Sample Tests and Standard unittest Features
The simplest sample set of test cases needs to include at least three
tests: one to pass, one to fail, and one to raise an exception
indicating an error. For this example, I have separated the tests into
three classes and provided two test methods on each class. Listing 2
shows the code to define the tests, including the standard unittest
boilerplate code for running them directly.
Listing 2
#!/usr/bin/env python
# Sample tests for exercising Proctor.
import unittest
class PassingTests(unittest.TestCase):
def test1(self):
return
def test2(self):
return
class FailingTests(unittest.TestCase):
def test1(self):
self.fail('Always fails 1')
return
def test2(self):
self.fail('Always fails 2')
return
class ErrorTests(unittest.TestCase):
def test1(self):
raise RuntimeError('test1 error')
def test2(self):
raise RuntimeError('test2 error')
if __name__ == '__main__': # pragma: no cover
unittest.main()
When Listing2.py
is run, it invokes the unittest module’s main()
function. As main()
runs, the standard test loader is used to find
tests in the current module, and all of the discovered tests are
executed one after the other. It is also possible to name individual
tests or test classes to be run using arguments on the command
line. For example, Listing2.py PassingTests
runs both of the tests
in the PassingTests
class. This standard behavior is provided by the
unittest module and is useful if you know where the tests you want to
run are located in your code base.
It is also possible to organize tests from different classes into “suites”. You can create the suites using any criteria you like – themes, feature areas, level of abstraction, specific bugs, etc. For example, this code sets up a suite containing two test cases:
import unittest
from Listing2 import *
suite1 = unittest.TestSuite([PassingTests('test1'), FailingTests('test1')])
unittest.main(defaultTest='suite1')
When run, the above code would execute the tests PassingTests.test1
and FailingTests.test1
, since those are explicitly included in the
suite. The trouble with creating test suites in this manner is that
you have to maintain them by hand. Any time new tests are created or
obsolete tests are removed, the suite definitions must be updated as
well. This may not be a lot of work for small projects, but as project
size and test coverage increases, the extra work can become
unmanageable very quickly.
Proctor was developed to make working with tests across classes, modules, and directories easier by eliminating the manual effort involved in building suites of related tests. Over the course of several years, the set of automated tests we have written for my company’s product has grown to contain over 3500 individual tests.
Our code is organized around functional areas, with user interface and back-end code separated into different modules and packages. In order to run the automated tests for all aspects of a specific feature, a developer may need to run tests in several modules from different directories in their sandbox. By building on the standard library features of unittest, Proctor makes it easy to manage all of the tests no matter where they are located in the source tree.

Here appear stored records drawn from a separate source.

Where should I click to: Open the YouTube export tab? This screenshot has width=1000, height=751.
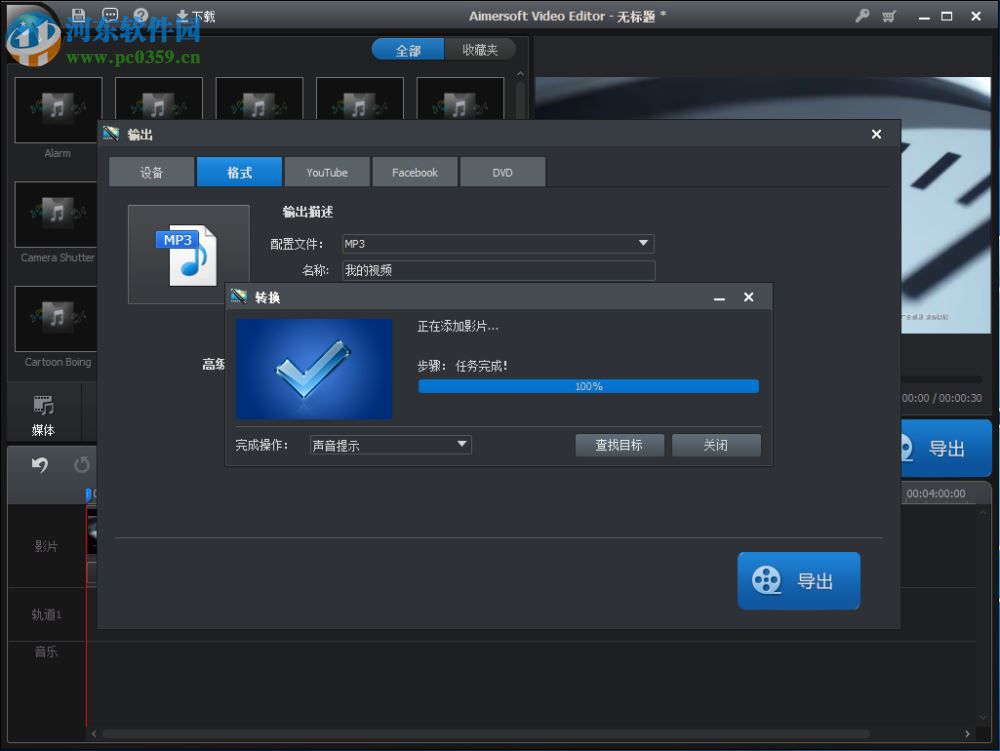pos(327,171)
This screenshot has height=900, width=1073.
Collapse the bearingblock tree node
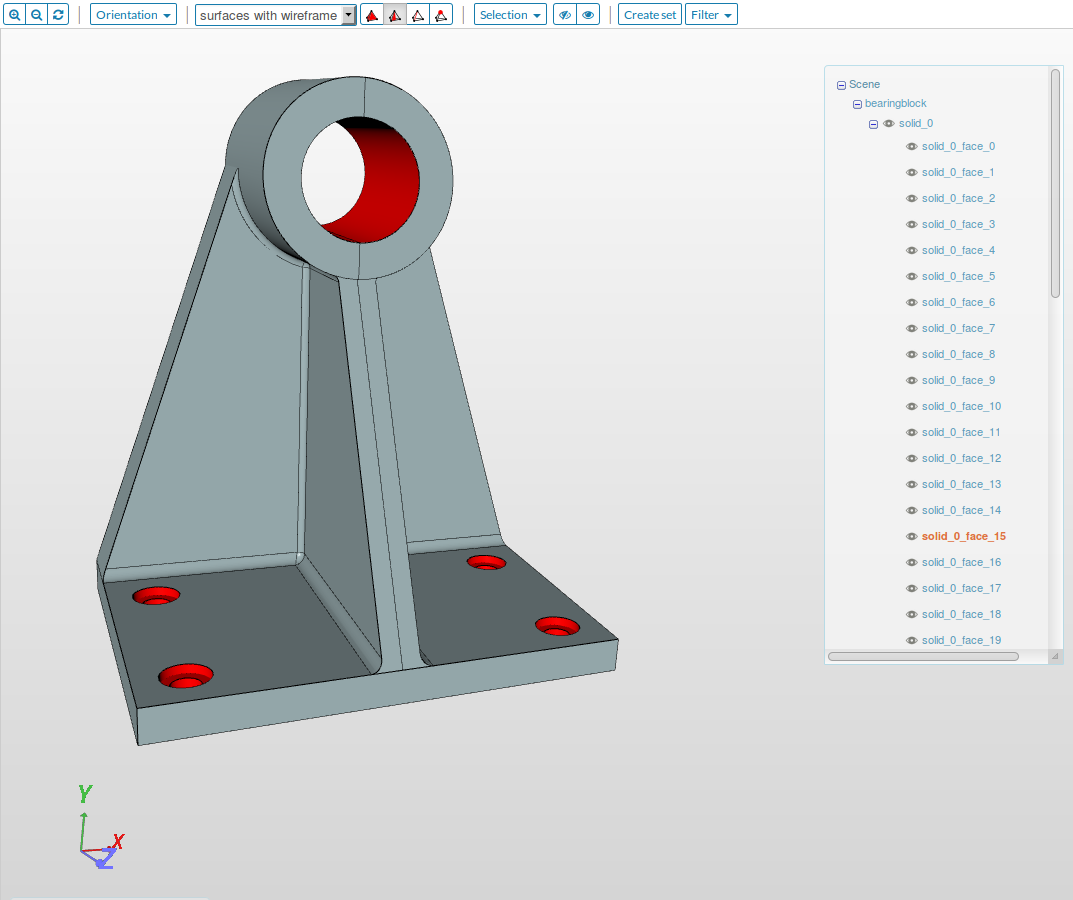coord(857,104)
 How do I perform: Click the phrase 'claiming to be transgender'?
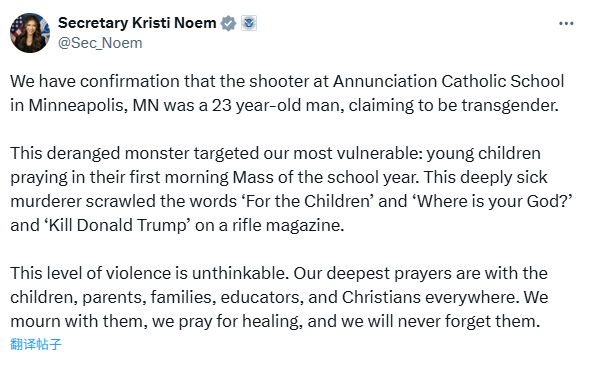tap(452, 106)
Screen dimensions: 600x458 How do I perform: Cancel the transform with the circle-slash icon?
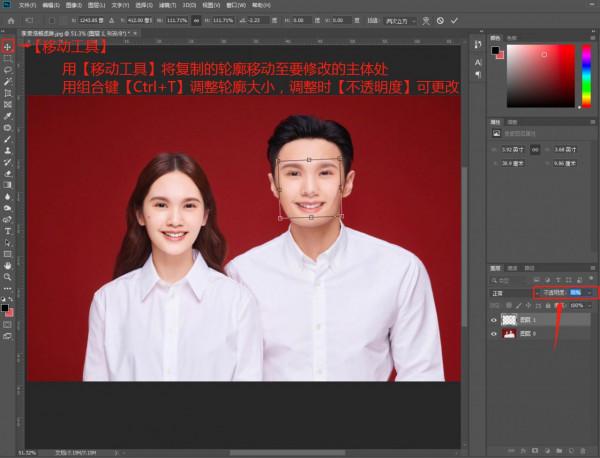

Running Tests with Proctor
The first improvement Proctor makes over the standard unittest test
loader is that Proctor can scan multiple files to find all of the
tests, then run them in a single batch. Each Python module specified
on the command line is imported, one at a time. After a module is
loaded, it is scanned for classes derived from unittest.TestCase
,
just as with the standard test loader. All of the tests are added to a
test suite, and when the scanner is finished loading the test modules,
all of the tests in the suite are run.
For example, to scan all Python files in the installed version of
proctorlib
for tests you would run:
$ cd /usr/lib/python2.5/site-packages
$ proctorbatch proctorlib/*.py
Proctor also accepts directory names as arguments, so the command can be written:
$ cd /usr/lib/python2.5/site-packages
$ proctorbatch proctorlib
Proctor will search recursively down through any directories given to
find all of the tests in any modules in subdirectories. The file or
directory names are converted to importable package names, so that
directory/file.py
is imported as directory.file
. If your code is
organized under a single Python package, and you wish to run all of
the tests in the package, you only need to specify the root directory
for that package.
Expanding Automated Testing Beyond Unit Tests
Tests are often categorized by developers based on the scope of the functionality being tested as either “unit” or “integration” tests. A unit test is usually a very low level test that requires few or no external resources and verifies the functionality of an isolated feature (such as a single method of a single class). An integration test, by contrast, depends on the interaction of several classes or instances, and is designed to ensure that the API between the objects works as expected. For example, an integration test might verify that an ORM library stores data in the expected tables, or that temporary files are managed correctly when some filesystem actions are performed.
At the company where I work, we use the unittest framework found in
the Python standard library for all of our automated unit and
integration tests. It is convenient for us to use a single framework,
because it means the developers only have to manage one set of test
tools. Another benefit is the nightly batch job that runs the
integration tests also includes all of the unit tests at the same
time. By running the unit and integration tests automatically every
night, we can identify regression errors we might not have otherwise
detected until later in the testing cycle. The integration tests use
database and filesystem resources created as fixtures by the test
setUp
and tearDown
hooks. Our developers can run unit-level tests
directly with unittest.main()
, or test entire source packages with
Proctor. The code for integration tests may be mingled in the same
modules with the unit tests or in separate modules, depending on how
the developer responsible for the area of code in question has it
organized.
Some of the tests we have written need to use hardware that may not always be available in the test environment. We write automated tests for all of the “device driver” modules that are used to integrate infrastructure devices such as network switches, load balancers, and storage arrays with our product. These tests typically require an actual device for the test to run successfully, since the tests reconfigure it and then verify the results match what is expected. This situation poses a problem, since the test equipment is not always present in every test environment. Sometimes we only have one compatible device. At other times, a device was on loan and so may have been returned to the original vendor after the driver was finished. In both of these cases, the test setup code will not be able to find the equipment required for testing. Under these circumstances, the tests will produce an error every time they run, and it is useful to be able to skip over them and thus avoid false alarms and wasted test time.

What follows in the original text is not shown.